- **Provided passage**:
I just updated the way fitHRM
(for fitting the hidden-rates model of Beaulieu et al. 2013) selects starting values for optimization. This was necessary because it seems like the previous starting values could sometimes be not very good.
I wanted to quickly illustrate how fitHRM
can be used to fit a simple extended Mk model (that is, a Markov model without hidden states) using multiple optimization iterations & parallelization.
To demonstrate this, I’ll use a hard optimization problem: the ARD (all-rates-different) model for digit number evolution in squamate reptiles.
The ARD model is not a particularly good fit to these data – we just happen to know (from prior experience) that the optimization problem is difficult, so it should be a good test of our method!
The data for this example are modified from Brandley et al. (2008) – we also use them in our book. To follow along, users will have to update phytools from GitHub.
library(phytools)
packageVersion("phytools")
## [1] '1.7.2'
We can start off by loading our trait data & tree. I’ll do this by reading in our files directly from the book website as follows.
library(geiger)
squamate.tree<-read.nexus(file="http://www.phytools.org/Rbook/6/squamate.tre")
squamate.data<-read.csv(file="http://www.phytools.org/Rbook/6/squamate-data.csv",
row.names=1)
toe_number<-as.factor(setNames(squamate.data[[1]],rownames(squamate.data)))
chk<-name.check(squamate.tree,squamate.data)
summary(chk)
## 139 taxa are present in the tree but not the data:
## Abronia_graminea,
## Acontias_litoralis,
## Acontophiops_lineatus,
## Acrochordus_granulatus,
## Agamodon_anguliceps,
## Agkistrodon_contortrix,
## ....
## 1 taxon is present in the data but not the tree:
## Trachyboa_boulengeri
##
## To see complete list of mis-matched taxa, print object.
squamate.tree<-drop.tip(squamate.tree,chk$tree_not_data)

- **Written task**: In the fitHRM write-up, why was the all-rates-different model of digit number evolution in squamates chosen for the demonstration, even though it is not a good fit to the data? Answer in one to three sentences.

- **Material provided**:
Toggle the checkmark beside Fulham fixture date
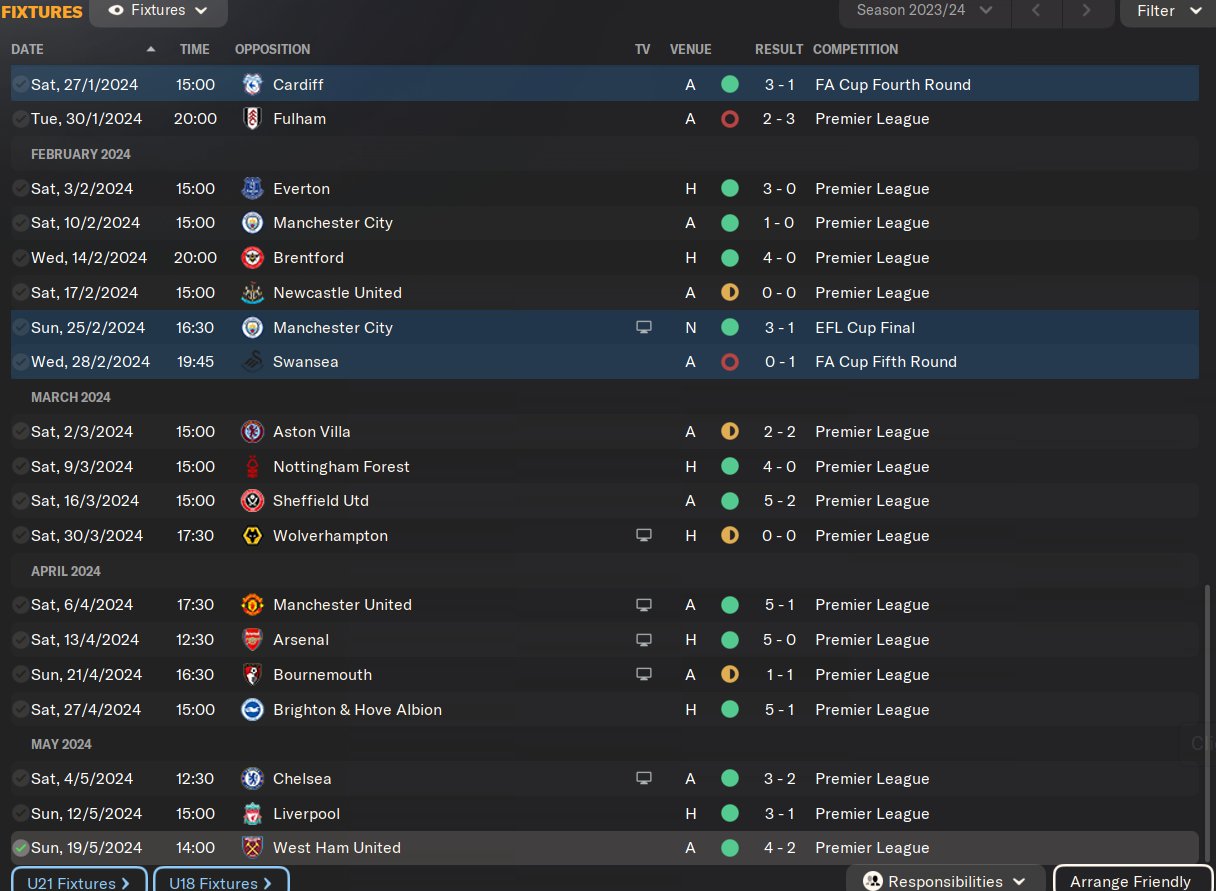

- **Answer for the task**: It was chosen because prior experience shows that its optimization problem is difficult. That makes it a good test of fitting with multiple optimization iterations and parallelization.